What emerges from these numbers is a portrait of a major financial institution caught between two forces. On one side, it continues to generate substantial business—the gross margin is healthy, service revenues are growing, and the core machinery of banking still functions. On the other side, a crisis in agricultural credit is eating into profitability and forcing difficult choices about how aggressively to pursue recovery. The bank's response—doubling lawsuits, tightening guarantees, restructuring collections—suggests it believes the problem will not resolve itself. The question now is whether these measures will be enough to stabilize earnings as the year unfolds.

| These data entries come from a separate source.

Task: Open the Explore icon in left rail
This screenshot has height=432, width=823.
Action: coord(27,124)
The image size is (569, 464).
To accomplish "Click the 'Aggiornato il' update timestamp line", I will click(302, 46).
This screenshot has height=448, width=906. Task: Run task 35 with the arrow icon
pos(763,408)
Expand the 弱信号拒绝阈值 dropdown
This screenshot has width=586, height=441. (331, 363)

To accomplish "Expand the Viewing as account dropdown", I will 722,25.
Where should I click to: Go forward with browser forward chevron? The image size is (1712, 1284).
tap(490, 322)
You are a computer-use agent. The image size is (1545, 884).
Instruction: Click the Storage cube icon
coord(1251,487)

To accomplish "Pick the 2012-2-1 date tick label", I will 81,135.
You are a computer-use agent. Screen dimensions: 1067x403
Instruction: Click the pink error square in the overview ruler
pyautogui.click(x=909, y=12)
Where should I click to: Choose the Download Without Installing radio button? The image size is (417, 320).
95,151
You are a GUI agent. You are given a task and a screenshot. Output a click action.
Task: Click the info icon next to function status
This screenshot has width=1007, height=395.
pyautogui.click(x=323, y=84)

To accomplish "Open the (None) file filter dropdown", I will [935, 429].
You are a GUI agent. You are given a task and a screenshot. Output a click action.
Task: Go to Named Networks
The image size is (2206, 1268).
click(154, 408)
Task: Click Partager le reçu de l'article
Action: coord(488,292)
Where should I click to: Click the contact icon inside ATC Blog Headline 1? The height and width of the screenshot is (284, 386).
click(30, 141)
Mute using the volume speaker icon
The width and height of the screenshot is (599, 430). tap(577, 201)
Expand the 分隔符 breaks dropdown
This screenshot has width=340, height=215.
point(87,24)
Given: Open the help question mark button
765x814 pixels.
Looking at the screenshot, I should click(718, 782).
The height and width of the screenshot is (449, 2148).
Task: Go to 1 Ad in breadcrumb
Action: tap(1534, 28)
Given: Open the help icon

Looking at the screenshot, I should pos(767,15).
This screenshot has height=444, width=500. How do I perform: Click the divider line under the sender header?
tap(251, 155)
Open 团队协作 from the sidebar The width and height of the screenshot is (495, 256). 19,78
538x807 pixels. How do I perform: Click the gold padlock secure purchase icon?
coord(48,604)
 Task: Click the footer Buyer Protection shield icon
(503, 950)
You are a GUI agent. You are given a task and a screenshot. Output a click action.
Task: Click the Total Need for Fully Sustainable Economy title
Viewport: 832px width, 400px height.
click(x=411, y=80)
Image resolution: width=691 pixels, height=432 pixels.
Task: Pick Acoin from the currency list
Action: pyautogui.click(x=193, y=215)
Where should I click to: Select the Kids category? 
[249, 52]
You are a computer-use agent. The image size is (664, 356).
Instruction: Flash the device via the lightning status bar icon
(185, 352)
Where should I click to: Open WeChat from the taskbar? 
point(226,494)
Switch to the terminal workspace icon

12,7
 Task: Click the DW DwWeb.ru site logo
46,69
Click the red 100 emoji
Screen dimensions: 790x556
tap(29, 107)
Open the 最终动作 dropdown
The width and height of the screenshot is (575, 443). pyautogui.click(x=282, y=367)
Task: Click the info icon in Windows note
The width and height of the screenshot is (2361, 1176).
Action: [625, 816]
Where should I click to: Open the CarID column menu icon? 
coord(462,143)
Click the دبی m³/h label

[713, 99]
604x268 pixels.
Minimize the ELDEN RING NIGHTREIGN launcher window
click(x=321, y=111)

The quarter's results reflect a more demanding environment for credit risk, with particular pressure especially in the agribusiness portfolio.
— CEO Tarciana Medeiros
We have doubled the number of judicial proceedings in the first two months of 2026 compared to the entire previous year, reflecting our focus on recovering our assets.
— CEO Tarciana Medeiros
The Hearth Conversation Another angle on the story
Inventor

Why did the profit fall so sharply when the gross margin actually grew year-over-year?

Model

Because the margin tells you about revenue, but profit is what's left after you pay for everything—including loan losses. The bank made more money on its lending business, but it had to set aside far more money to cover bad agricultural loans. The cost of credit nearly doubled.

Inventor

The bank doubled its lawsuits in two months. That's aggressive. What does that signal?

Model

It signals the bank doesn't believe these borrowers will pay voluntarily. When a bank moves to judicial collection, it's essentially saying the informal channels have failed. It's a costly, slow process, but it's also a signal of seriousness—and of desperation.

Inventor

Is this an agribusiness crisis or a Banco do Brasil crisis?

Model

It's an agribusiness crisis that's hitting Banco do Brasil hardest because the bank is the largest agricultural lender in the country. Other banks have exposure too, but BB carries the weight.

Inventor

The bank cut its full-year profit guidance. How much lower did it go?

Model

They're now guiding to R$18 to R$22 billion for the year. That's a substantial reduction from what they were probably expecting when the year started. It's an admission that the first quarter wasn't an anomaly—it's the new baseline.

Inventor

Can the bank recover from this, or is this a structural problem?

Model

That depends on whether farm incomes stabilize. If commodity prices recover and harvests improve, borrowers can pay again. But if this is a multi-year squeeze on agricultural profitability, the bank will face years of pressure. The lawsuits and collection efforts are buying time, but they're not solving the underlying problem.